Review: Stick in the Wheel at the Old Ship Inn, Lowdham

It is said that folk music is a tradition of the people and this is certainly the view held by emerging talent, Stick In The Wheel, writes Mark Salter

‘We play the music of our people. We sing in our own accents. We record in our kitchens and living rooms. This is our culture, our tradition,’ affirms their website, and this showing at The Old Ship Inn certainly reinforced this sentiment.

The five piece combo from London were uncompromising in their grip on heritage at this Warthog Promotions gig. Having recently featured both on Radio 2 and BBC 6 Music, Stick In The Wheel showed the Lowdham crowd just what the fuss is about.

The group’s stage persona shied away from excessive ingratiation with the audience. They were happy to let their music do the talking, although there were explanations of some the origins of both traditional and their own numbers.

Whether traditional folk songs or their own compositions, slow poignant tracks or upbeat numbers over a thumping drumbeat, the performances epitomised an ‘in your face’ attitude, performed in a broad London accent.

Slower numbers were sung beautifully over a melodic guitar backing whilst the more raucous drew on a thumping bass drum backbeat, violin, squeezebox, Cajon and wonderfully harmonised vocals.

Purists would have been happy with the folk legends referenced: Ewan McColl, Martin Carthy, Andy Irvine and Planxty, and also been well versed in much of the repertoire: London Town/Rigs, Four Loom Weaver, Georgie, Sweet Thames, and The Blacksmith.

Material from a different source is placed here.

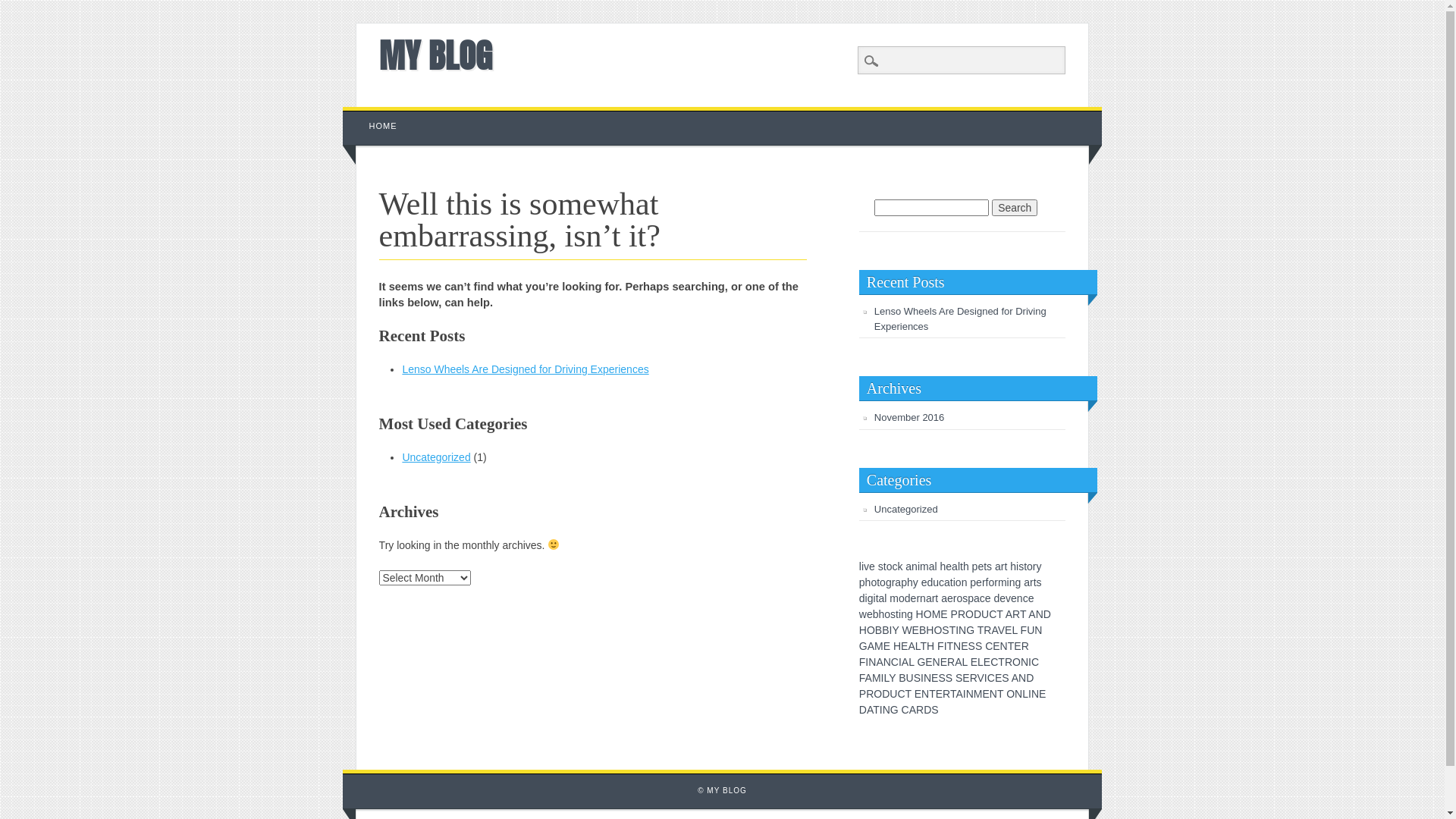  I want to click on 'h', so click(965, 566).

Stick In The Wheel have a BBC Radio 2 Folk Awards nomination for Best Traditional Track for Seven Gypsies which along with Bedlam could have been written to suit their style. In addition the group’s take on, perhaps most covered folk song, Barbara Allen, was both refreshing and unique. Hard Times Of Old England, as apt now as ever, had every ounce of despair wrung out of it. Cries, a song developed around 16th century street cries from tradesman in the Bethnall Green area, was the very essence of ‘Old London’ and add in compositions on the London Riots, Epping Forest, and car boot sales, it was quite an evening.

All that was missing was a good old sing-along. This was rectified with a rousing group encore of Poor Old Horse. On the strength of this outing, one suspects that Stick In The Wheel’s debut Lowdham show will not be their last.